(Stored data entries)
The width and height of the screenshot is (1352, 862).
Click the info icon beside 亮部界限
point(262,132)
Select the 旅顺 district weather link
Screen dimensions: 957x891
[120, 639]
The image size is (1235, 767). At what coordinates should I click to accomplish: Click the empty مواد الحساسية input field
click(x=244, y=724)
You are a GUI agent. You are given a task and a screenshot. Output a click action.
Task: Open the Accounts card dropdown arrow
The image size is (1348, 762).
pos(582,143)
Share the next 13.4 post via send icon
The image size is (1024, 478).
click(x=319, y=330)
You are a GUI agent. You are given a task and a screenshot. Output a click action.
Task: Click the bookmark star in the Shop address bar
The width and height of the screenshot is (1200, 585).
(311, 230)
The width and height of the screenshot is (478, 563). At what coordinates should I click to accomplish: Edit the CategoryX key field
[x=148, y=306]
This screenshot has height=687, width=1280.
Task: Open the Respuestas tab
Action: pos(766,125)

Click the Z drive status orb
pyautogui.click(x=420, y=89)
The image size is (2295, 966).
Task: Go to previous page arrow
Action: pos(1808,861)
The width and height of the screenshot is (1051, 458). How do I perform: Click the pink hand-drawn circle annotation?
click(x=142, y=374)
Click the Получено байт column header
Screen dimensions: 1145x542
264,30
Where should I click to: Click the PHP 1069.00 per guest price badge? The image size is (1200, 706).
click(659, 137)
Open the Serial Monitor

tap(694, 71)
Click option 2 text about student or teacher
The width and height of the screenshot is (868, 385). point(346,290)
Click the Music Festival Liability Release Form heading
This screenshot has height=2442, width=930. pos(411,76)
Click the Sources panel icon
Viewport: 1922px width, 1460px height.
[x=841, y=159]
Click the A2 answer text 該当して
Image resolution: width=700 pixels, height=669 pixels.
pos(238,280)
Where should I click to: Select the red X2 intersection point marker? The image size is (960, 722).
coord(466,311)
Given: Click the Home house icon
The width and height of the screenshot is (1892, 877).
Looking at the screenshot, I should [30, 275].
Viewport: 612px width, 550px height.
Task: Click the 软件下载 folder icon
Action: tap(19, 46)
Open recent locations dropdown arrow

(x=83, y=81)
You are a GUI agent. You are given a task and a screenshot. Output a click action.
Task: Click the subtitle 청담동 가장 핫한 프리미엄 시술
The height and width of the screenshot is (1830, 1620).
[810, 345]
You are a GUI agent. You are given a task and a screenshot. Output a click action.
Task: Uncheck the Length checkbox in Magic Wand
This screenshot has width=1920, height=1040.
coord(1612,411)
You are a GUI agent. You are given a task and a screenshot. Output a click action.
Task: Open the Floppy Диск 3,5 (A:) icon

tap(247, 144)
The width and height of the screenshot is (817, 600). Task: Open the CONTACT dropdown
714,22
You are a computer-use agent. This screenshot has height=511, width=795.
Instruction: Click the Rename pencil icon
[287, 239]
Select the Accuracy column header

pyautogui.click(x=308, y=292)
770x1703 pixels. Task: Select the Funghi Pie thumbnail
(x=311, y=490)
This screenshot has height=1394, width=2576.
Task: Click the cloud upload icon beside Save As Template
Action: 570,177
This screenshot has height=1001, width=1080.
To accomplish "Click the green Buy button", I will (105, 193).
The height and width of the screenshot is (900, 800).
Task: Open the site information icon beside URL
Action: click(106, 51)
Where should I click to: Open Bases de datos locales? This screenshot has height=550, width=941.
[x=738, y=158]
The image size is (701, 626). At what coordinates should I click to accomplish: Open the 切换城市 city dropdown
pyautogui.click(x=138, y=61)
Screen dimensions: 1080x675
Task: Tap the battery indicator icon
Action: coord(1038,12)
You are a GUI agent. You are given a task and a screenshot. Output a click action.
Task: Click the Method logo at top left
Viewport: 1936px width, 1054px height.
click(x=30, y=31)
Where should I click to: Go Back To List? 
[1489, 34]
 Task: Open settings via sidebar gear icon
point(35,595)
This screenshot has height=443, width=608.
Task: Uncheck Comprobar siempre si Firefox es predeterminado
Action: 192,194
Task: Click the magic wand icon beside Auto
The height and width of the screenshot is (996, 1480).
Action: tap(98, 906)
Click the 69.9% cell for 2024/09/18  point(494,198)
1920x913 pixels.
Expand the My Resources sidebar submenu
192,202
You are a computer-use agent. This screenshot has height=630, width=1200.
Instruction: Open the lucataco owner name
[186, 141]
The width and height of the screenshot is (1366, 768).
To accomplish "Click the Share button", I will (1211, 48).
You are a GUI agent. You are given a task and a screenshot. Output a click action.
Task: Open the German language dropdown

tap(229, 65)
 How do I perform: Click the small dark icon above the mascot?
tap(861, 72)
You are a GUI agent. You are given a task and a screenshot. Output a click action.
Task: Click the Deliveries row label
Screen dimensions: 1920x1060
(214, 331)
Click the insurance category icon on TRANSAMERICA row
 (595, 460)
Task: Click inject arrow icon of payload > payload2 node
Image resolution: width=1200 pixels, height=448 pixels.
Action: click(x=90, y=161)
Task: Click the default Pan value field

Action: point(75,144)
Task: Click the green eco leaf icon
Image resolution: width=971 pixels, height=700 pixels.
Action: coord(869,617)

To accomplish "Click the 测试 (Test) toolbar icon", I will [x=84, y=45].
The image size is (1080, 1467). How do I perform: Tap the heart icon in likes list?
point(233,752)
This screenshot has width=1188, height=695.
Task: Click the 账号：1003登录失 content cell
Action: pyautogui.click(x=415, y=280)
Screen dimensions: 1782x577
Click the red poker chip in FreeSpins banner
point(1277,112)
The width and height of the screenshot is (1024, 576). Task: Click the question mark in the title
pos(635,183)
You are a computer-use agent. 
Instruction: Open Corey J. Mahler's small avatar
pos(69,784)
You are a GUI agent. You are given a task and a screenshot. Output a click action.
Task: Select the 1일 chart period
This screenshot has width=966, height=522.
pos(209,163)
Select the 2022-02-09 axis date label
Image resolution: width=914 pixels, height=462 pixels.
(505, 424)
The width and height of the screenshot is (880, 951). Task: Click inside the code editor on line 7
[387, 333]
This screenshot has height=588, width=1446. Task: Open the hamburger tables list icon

How to complete this task >>
Every record above is to be copied out again exactly as written.

Exercise answer >>
The width and height of the screenshot is (1352, 862).
Click the info icon beside 亮部界限
point(262,132)
Select the 旅顺 district weather link
Screen dimensions: 957x891
[120, 639]
The image size is (1235, 767). At what coordinates should I click to accomplish: Click the empty مواد الحساسية input field
click(x=244, y=724)
You are a GUI agent. You are given a task and a screenshot. Output a click action.
Task: Open the Accounts card dropdown arrow
The image size is (1348, 762).
pos(582,143)
Share the next 13.4 post via send icon
The image size is (1024, 478).
click(x=319, y=330)
You are a GUI agent. You are given a task and a screenshot. Output a click action.
Task: Click the bookmark star in the Shop address bar
The width and height of the screenshot is (1200, 585).
(311, 230)
The width and height of the screenshot is (478, 563). At what coordinates should I click to accomplish: Edit the CategoryX key field
[x=148, y=306]
This screenshot has height=687, width=1280.
Task: Open the Respuestas tab
Action: pos(766,125)

Click the Z drive status orb
pyautogui.click(x=420, y=89)
The image size is (2295, 966).
Task: Go to previous page arrow
Action: pos(1808,861)
The width and height of the screenshot is (1051, 458). How do I perform: Click the pink hand-drawn circle annotation?
click(x=142, y=374)
Click the Получено байт column header
Screen dimensions: 1145x542
264,30
Where should I click to: Click the PHP 1069.00 per guest price badge? The image size is (1200, 706).
click(659, 137)
Open the Serial Monitor

tap(694, 71)
Click option 2 text about student or teacher
The width and height of the screenshot is (868, 385). point(346,290)
Click the Music Festival Liability Release Form heading
This screenshot has height=2442, width=930. pos(411,76)
Click the Sources panel icon
Viewport: 1922px width, 1460px height.
[x=841, y=159]
Click the A2 answer text 該当して
Image resolution: width=700 pixels, height=669 pixels.
pos(238,280)
Where should I click to: Select the red X2 intersection point marker? The image size is (960, 722).
coord(466,311)
Given: Click the Home house icon
The width and height of the screenshot is (1892, 877).
Looking at the screenshot, I should [30, 275].
Viewport: 612px width, 550px height.
Task: Click the 软件下载 folder icon
Action: tap(19, 46)
Open recent locations dropdown arrow

(x=83, y=81)
You are a GUI agent. You are given a task and a screenshot. Output a click action.
Task: Click the subtitle 청담동 가장 핫한 프리미엄 시술
The height and width of the screenshot is (1830, 1620).
[810, 345]
You are a GUI agent. You are given a task and a screenshot. Output a click action.
Task: Uncheck the Length checkbox in Magic Wand
This screenshot has width=1920, height=1040.
coord(1612,411)
You are a GUI agent. You are given a task and a screenshot. Output a click action.
Task: Open the Floppy Диск 3,5 (A:) icon

tap(247, 144)
The width and height of the screenshot is (817, 600). Task: Open the CONTACT dropdown
714,22
You are a computer-use agent. This screenshot has height=511, width=795.
Instruction: Click the Rename pencil icon
[287, 239]
Select the Accuracy column header

pyautogui.click(x=308, y=292)
770x1703 pixels. Task: Select the Funghi Pie thumbnail
(x=311, y=490)
This screenshot has height=1394, width=2576.
Task: Click the cloud upload icon beside Save As Template
Action: 570,177
This screenshot has height=1001, width=1080.
To accomplish "Click the green Buy button", I will (105, 193).
The height and width of the screenshot is (900, 800).
Task: Open the site information icon beside URL
Action: click(106, 51)
Where should I click to: Open Bases de datos locales? This screenshot has height=550, width=941.
[x=738, y=158]
The image size is (701, 626). At what coordinates should I click to accomplish: Open the 切换城市 city dropdown
pyautogui.click(x=138, y=61)
Screen dimensions: 1080x675
Task: Tap the battery indicator icon
Action: coord(1038,12)
You are a GUI agent. You are given a task and a screenshot. Output a click action.
Task: Click the Method logo at top left
Viewport: 1936px width, 1054px height.
click(x=30, y=31)
Where should I click to: Go Back To List? 
[1489, 34]
 Task: Open settings via sidebar gear icon
point(35,595)
This screenshot has height=443, width=608.
Task: Uncheck Comprobar siempre si Firefox es predeterminado
Action: 192,194
Task: Click the magic wand icon beside Auto
The height and width of the screenshot is (996, 1480).
Action: tap(98, 906)
Click the 69.9% cell for 2024/09/18  point(494,198)
1920x913 pixels.
Expand the My Resources sidebar submenu
192,202
You are a computer-use agent. This screenshot has height=630, width=1200.
Instruction: Open the lucataco owner name
[186, 141]
The width and height of the screenshot is (1366, 768).
To accomplish "Click the Share button", I will (1211, 48).
You are a GUI agent. You are given a task and a screenshot. Output a click action.
Task: Open the German language dropdown

tap(229, 65)
 How do I perform: Click the small dark icon above the mascot?
tap(861, 72)
You are a GUI agent. You are given a task and a screenshot. Output a click action.
Task: Click the Deliveries row label
Screen dimensions: 1920x1060
(214, 331)
Click the insurance category icon on TRANSAMERICA row
 (595, 460)
Task: Click inject arrow icon of payload > payload2 node
Image resolution: width=1200 pixels, height=448 pixels.
Action: click(x=90, y=161)
Task: Click the default Pan value field

Action: point(75,144)
Task: Click the green eco leaf icon
Image resolution: width=971 pixels, height=700 pixels.
Action: coord(869,617)

To accomplish "Click the 测试 (Test) toolbar icon", I will [x=84, y=45].
The image size is (1080, 1467). How do I perform: Tap the heart icon in likes list?
point(233,752)
This screenshot has width=1188, height=695.
Task: Click the 账号：1003登录失 content cell
Action: pyautogui.click(x=415, y=280)
Screen dimensions: 1782x577
Click the red poker chip in FreeSpins banner
point(1277,112)
The width and height of the screenshot is (1024, 576). Task: Click the question mark in the title
pos(635,183)
You are a computer-use agent. 
Instruction: Open Corey J. Mahler's small avatar
pos(69,784)
You are a GUI agent. You are given a task and a screenshot. Output a click action.
Task: Select the 1일 chart period
This screenshot has width=966, height=522.
pos(209,163)
Select the 2022-02-09 axis date label
Image resolution: width=914 pixels, height=462 pixels.
(505, 424)
The width and height of the screenshot is (880, 951). Task: Click inside the code editor on line 7
[387, 333]
This screenshot has height=588, width=1446. Task: Open the hamburger tables list icon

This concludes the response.